***** Data lines

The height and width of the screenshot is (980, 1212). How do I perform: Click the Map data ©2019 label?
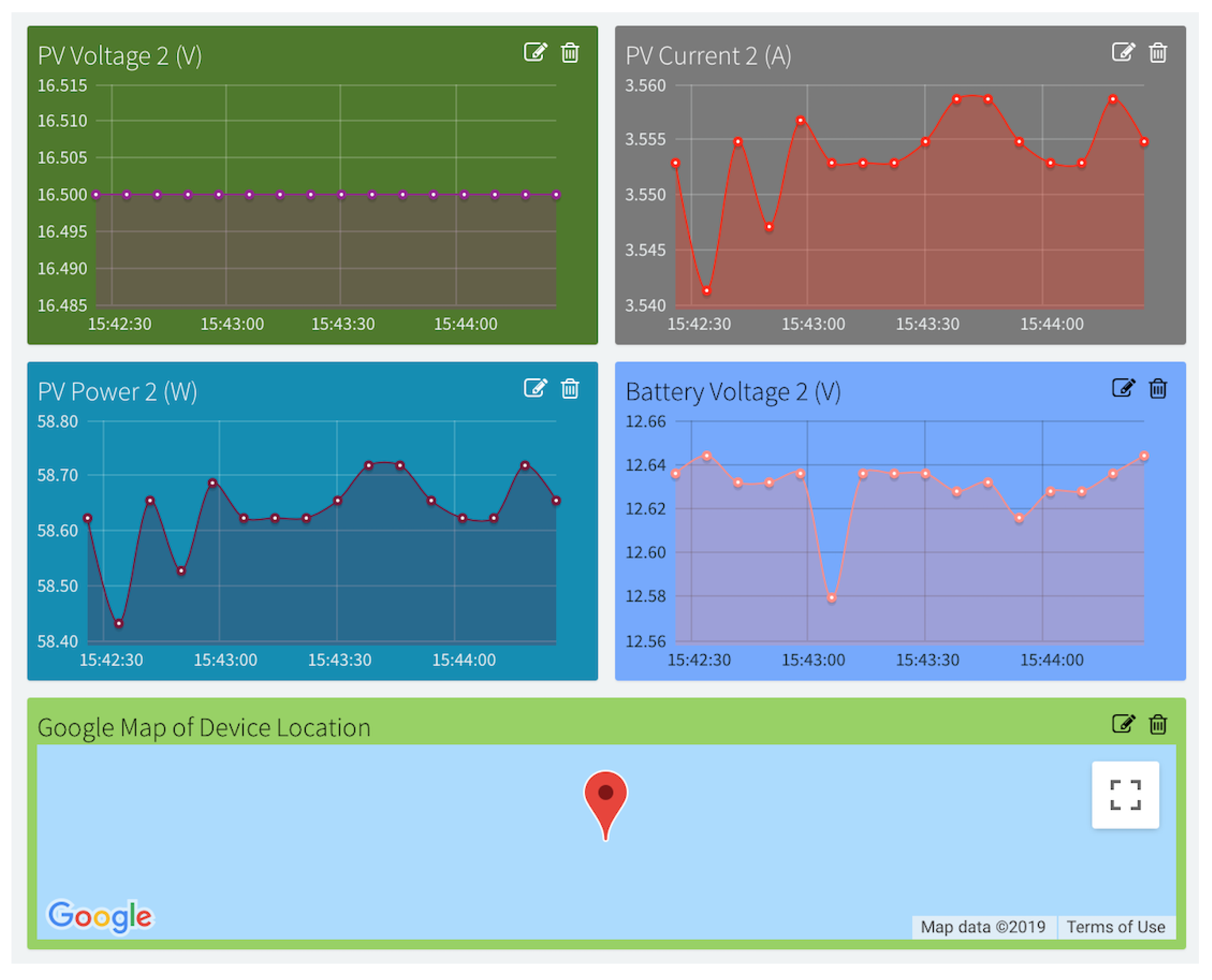[983, 927]
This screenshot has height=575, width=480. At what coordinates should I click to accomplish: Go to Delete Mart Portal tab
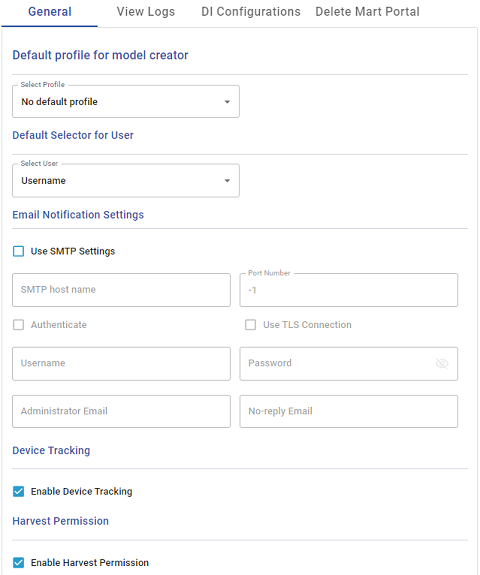[x=367, y=12]
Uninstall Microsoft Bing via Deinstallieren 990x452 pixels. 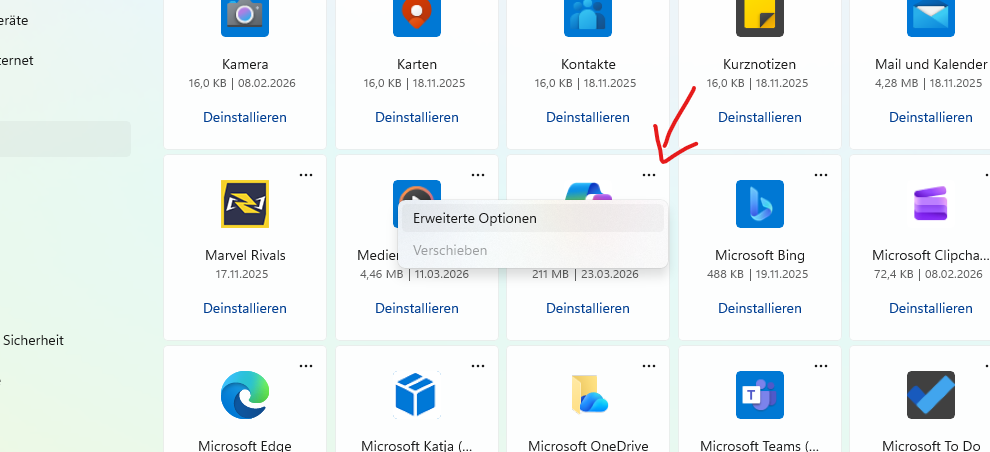[x=760, y=309]
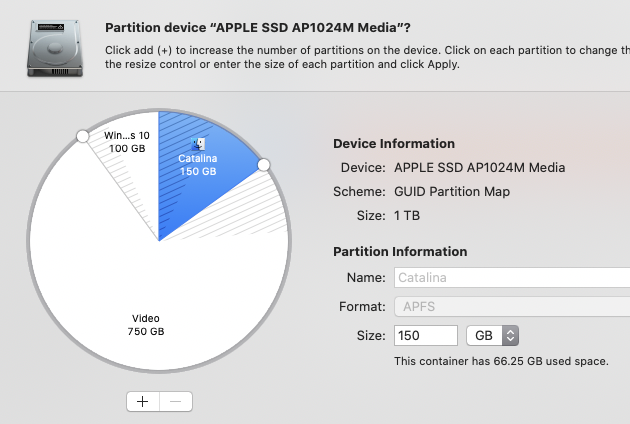This screenshot has width=630, height=424.
Task: Click the APPLE SSD AP1024M Media device value
Action: coord(479,168)
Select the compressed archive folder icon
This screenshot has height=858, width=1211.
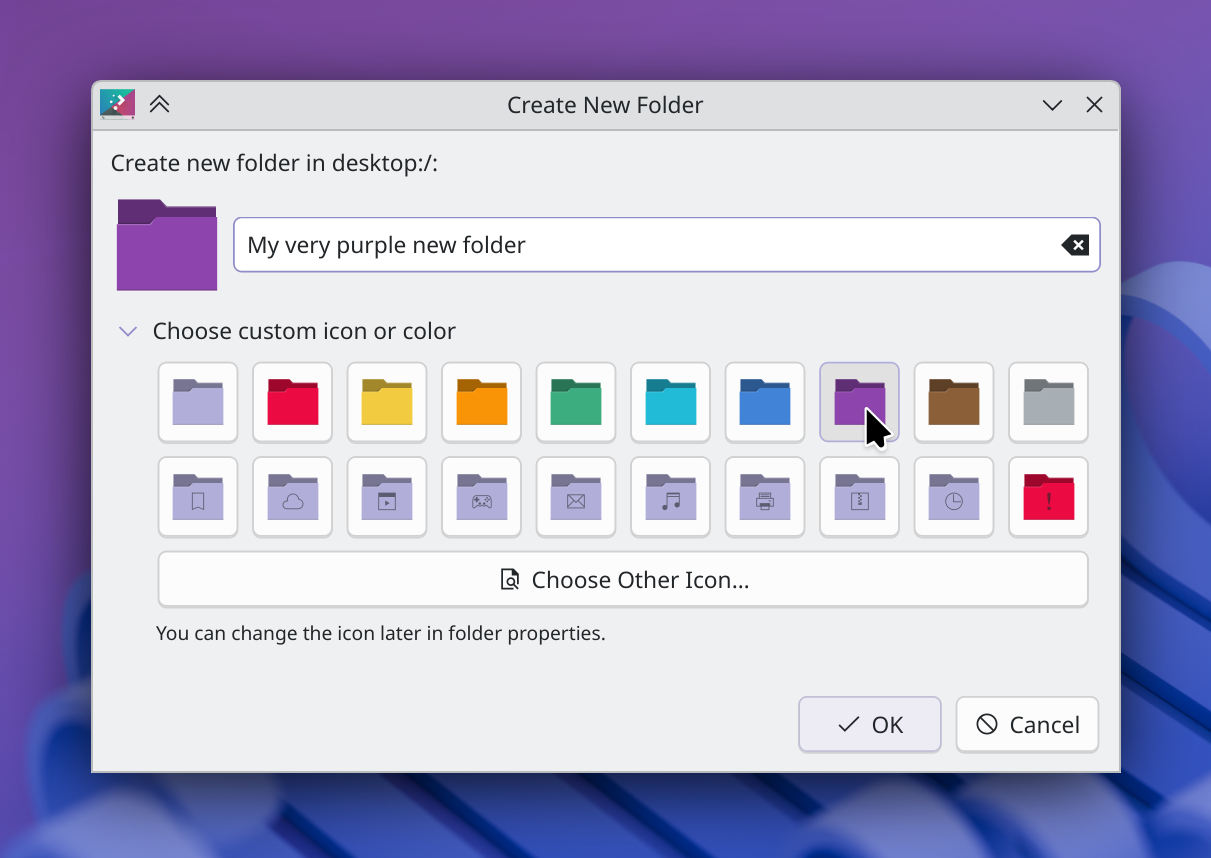(x=859, y=497)
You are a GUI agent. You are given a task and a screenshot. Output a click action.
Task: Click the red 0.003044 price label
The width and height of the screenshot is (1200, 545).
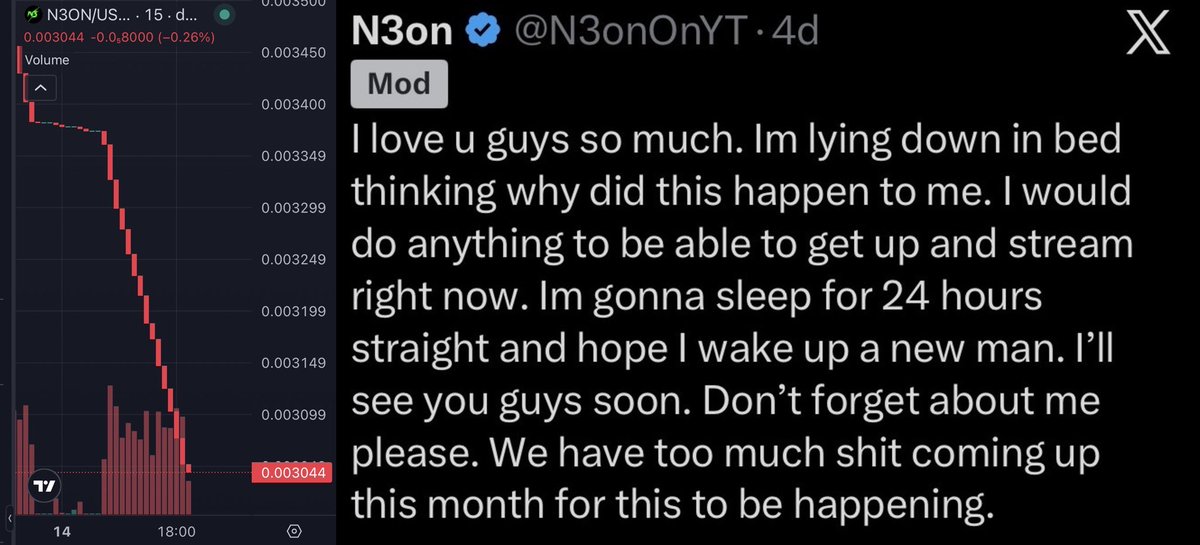coord(290,473)

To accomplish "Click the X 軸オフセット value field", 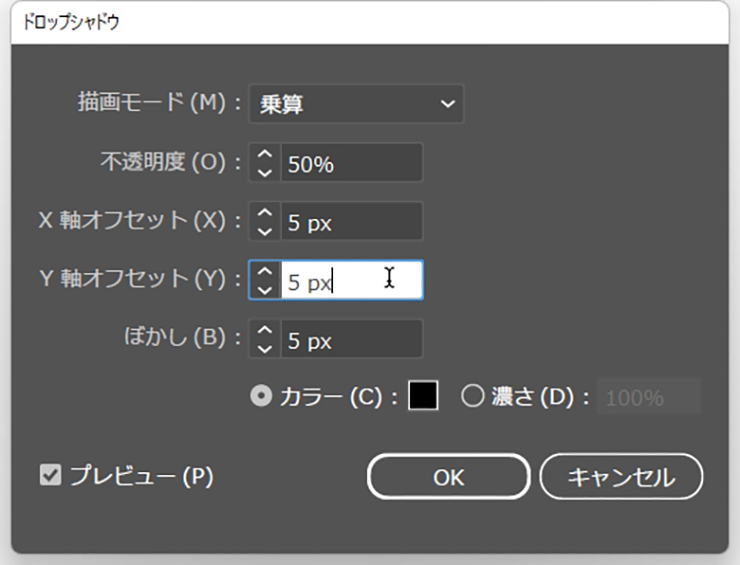I will coord(350,222).
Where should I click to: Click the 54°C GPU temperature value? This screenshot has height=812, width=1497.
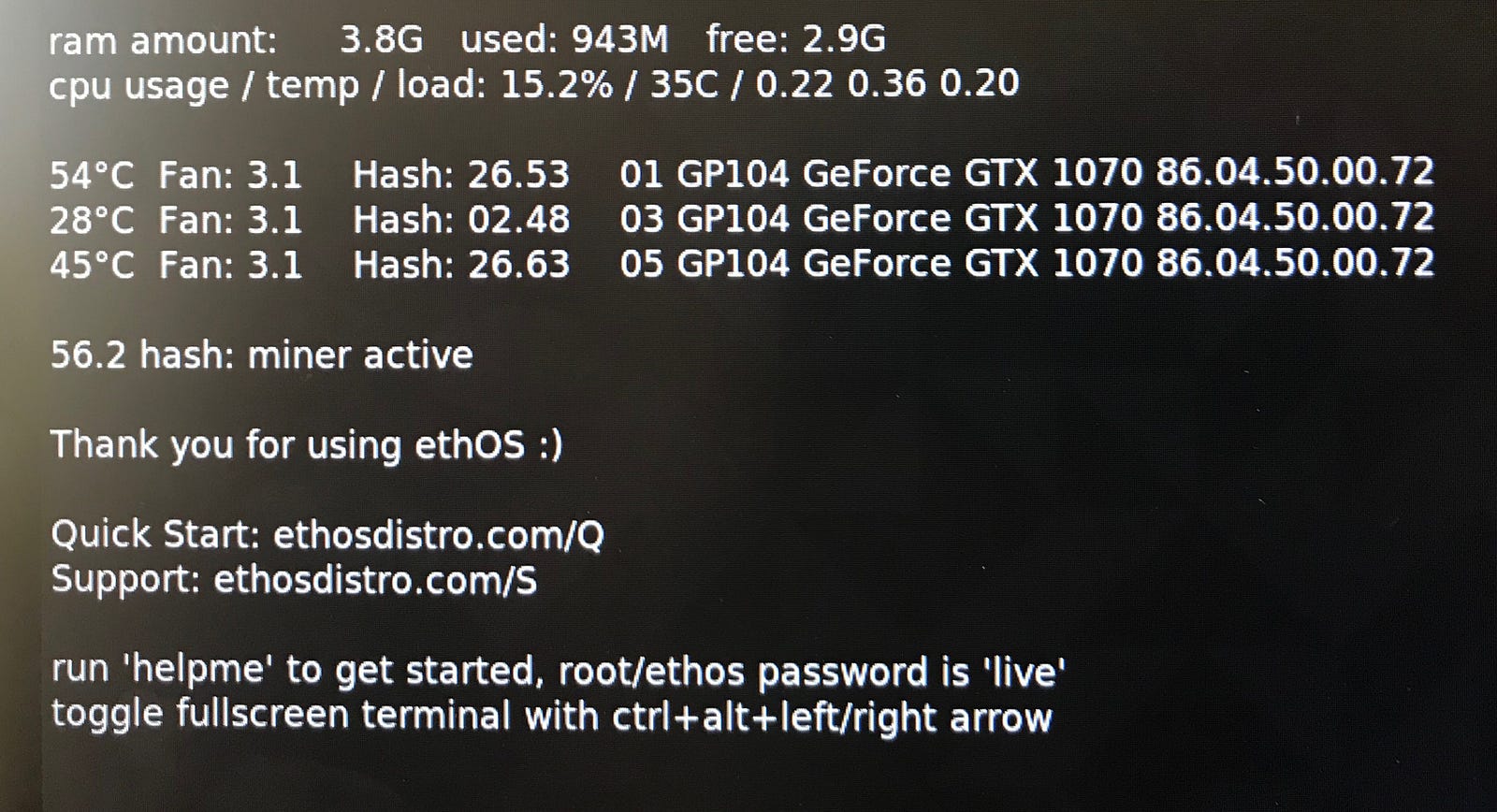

**********

→ Task prompt
Copy the rows word for word, starting with the line that contains "This screenshot has height=575, width=480." and continuing through the line that contains "[x=367, y=12]", with both of those lines included. Omit the pictures from your copy.

→ Response to this exercise
This screenshot has height=575, width=480. At what coordinates should I click to accomplish: Go to Delete Mart Portal tab
[x=367, y=12]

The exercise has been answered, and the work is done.